* **STUDY MATERIAL**
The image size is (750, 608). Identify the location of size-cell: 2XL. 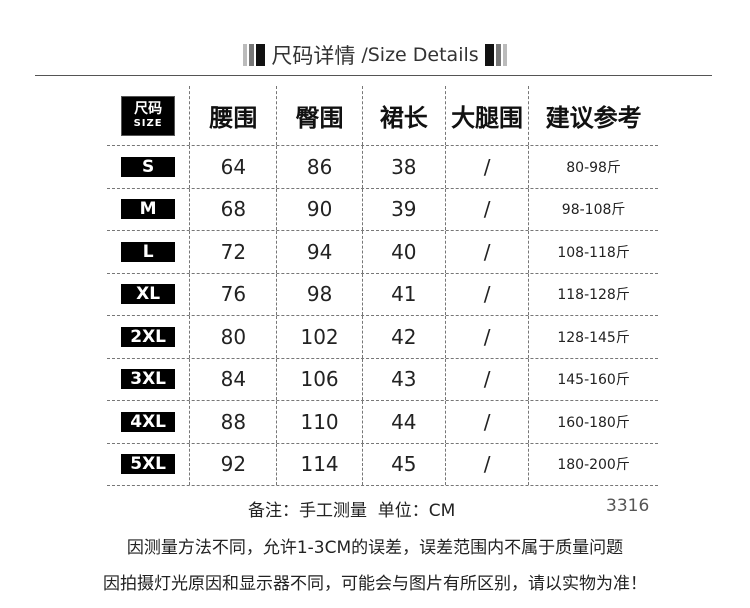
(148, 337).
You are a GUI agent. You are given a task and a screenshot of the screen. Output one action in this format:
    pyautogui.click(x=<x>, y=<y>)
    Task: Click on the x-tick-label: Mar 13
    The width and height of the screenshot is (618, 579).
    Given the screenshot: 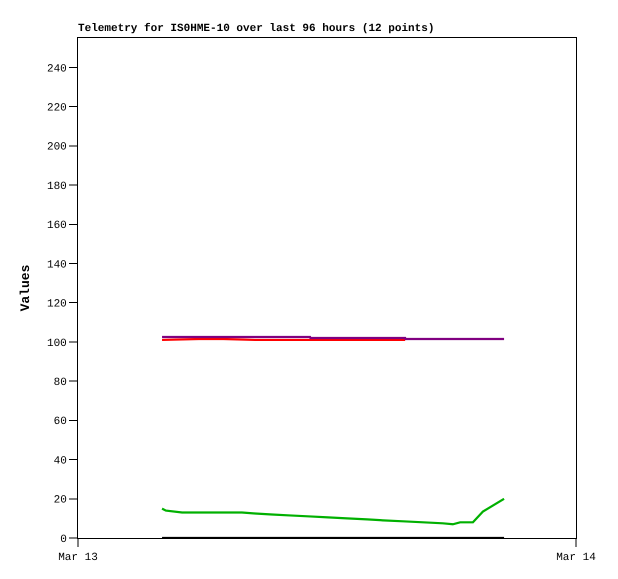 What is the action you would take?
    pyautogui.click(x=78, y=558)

==

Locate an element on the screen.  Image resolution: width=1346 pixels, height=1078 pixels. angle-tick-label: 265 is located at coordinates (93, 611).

--

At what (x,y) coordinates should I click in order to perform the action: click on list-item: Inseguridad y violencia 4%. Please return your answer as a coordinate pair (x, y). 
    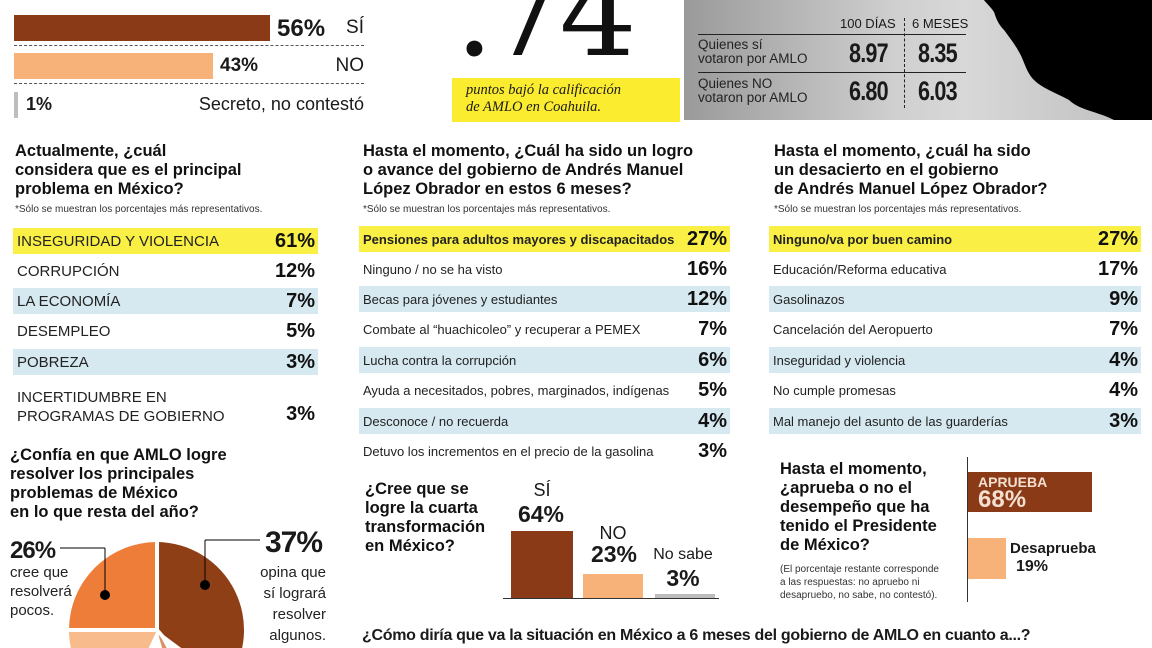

* **PROBLEM**
Substitute "Find" for "Identify" in the lines starting with the line with "The image size" and going on through the line with "(148, 337).", leaving all else unchanged. Give only those lines, without the pictures.

* **WORKED SOLUTION**
The image size is (750, 608). Find the location of size-cell: 2XL. 
(148, 337).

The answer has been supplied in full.